Rather than disable the CURL_CA_BUNDLE you can run using:
CURL_CA_BUNDLE=~/.docker/machine/machines/default/ca.pem docker-compose ps

[jmmills]

I'm probably not the first one who may have brought this up, but isn't it counter intuitive that a curl environment variable have any effect what so ever on an unrelated Python application?

Thanks,
Jason Mills

• sent from mobile.

On May 7, 2016, at 3:22 PM, Lorenzo Sicilia notifications@github.com wrote:

Rather than disable the CURL_CA_BUNDLE you can run using:
CURL_CA_BUNDLE=~/.docker/machine/machines/default/ca.pem docker-compose ps

—
You are receiving this because you were mentioned.
Reply to this email directly or view it on GitHub

[m-housh]

I ran into this issue and the problem was with the environment variable REQUESTS_CA_BUNDLE pointing to a custom location for self-signed certs. Encase this helps anyone.

• Michael Housh

[iongion]

@aboutlo This works - it did not work with other ca.pem file, only with this one. I am also on Windows so I have a more voodoo configuration, thank you!

[boxsterman]

Uninstalling ndg-httpsclient (with pip - was version 0.4.0) solved the issue for me, see my post here: #3365

[jitekuma]

I debugged docker-compose and docker-py and figured out that you should either use environment variables or options in command. You should not mix these . If you even specify --tls in command then you will have to specify all the options as the TLSConfig object, as now TLSConfig object is created completely from the command options and operide the TFSConfig object created from the environment variable.

[AndreLouisCaron]

@m-housh OMG thanks for that tip! Exact same thing happened to me! Removed REQUESTS_CA_BUNDLE from my environment and it resolved this issue for me.

[mesutayata]

I have encountered the same problem. First I though it is because the OpenSSL version differences (Pyhton had 1.0.2 but OS had 0.9.8) I made them both 1.0.2 but it still did not work.
I have solved my problem by simply ssh to docker and then check my certificate in authorized keys and update it. Interestingly somehow it was a wrong certificate there.

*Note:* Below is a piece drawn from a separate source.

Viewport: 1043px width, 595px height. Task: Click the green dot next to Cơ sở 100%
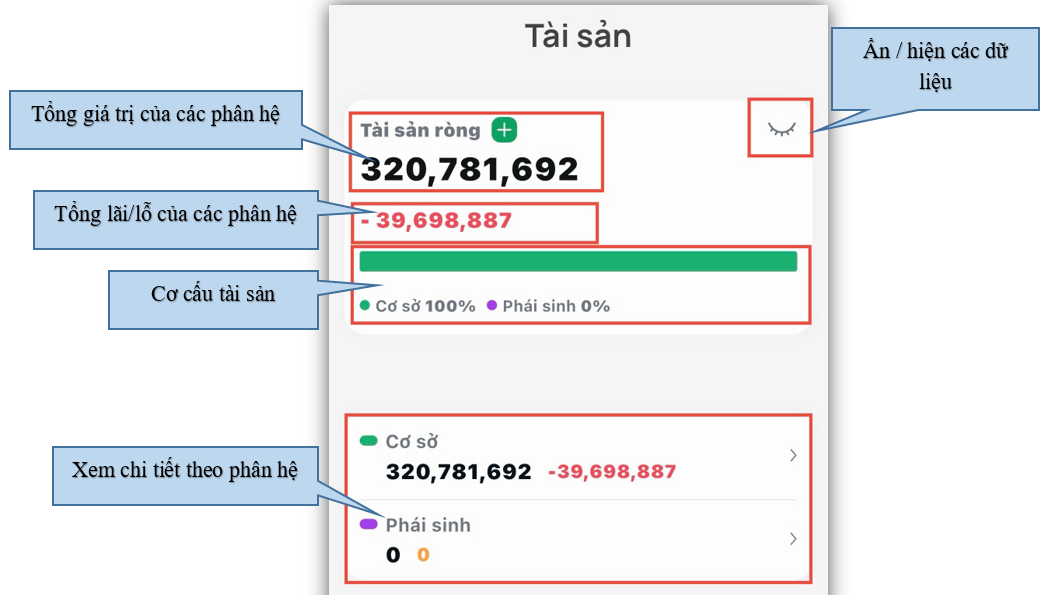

Follow these steps please:

boot2docker ssh
docker@boot2docker:~$ cat .ssh/authorized_keys

Check if this certificate is really the certificate from your computer. If not just copy yours in to this file and save it. Then just run:

docker-compose up

This worked for me and hope that it helps.

[ijc]

Issue grooming: There appears to be a variety of different failure modes and user error/misconfiguration scenarios (all largely historic) described here.

I'm not seeing anything which seems to point towards an active ongoing issue in compose, so I'm closing the issue. If you are still seeing a related error with modern versions then please open a fresh issue with full details of your scenario etc.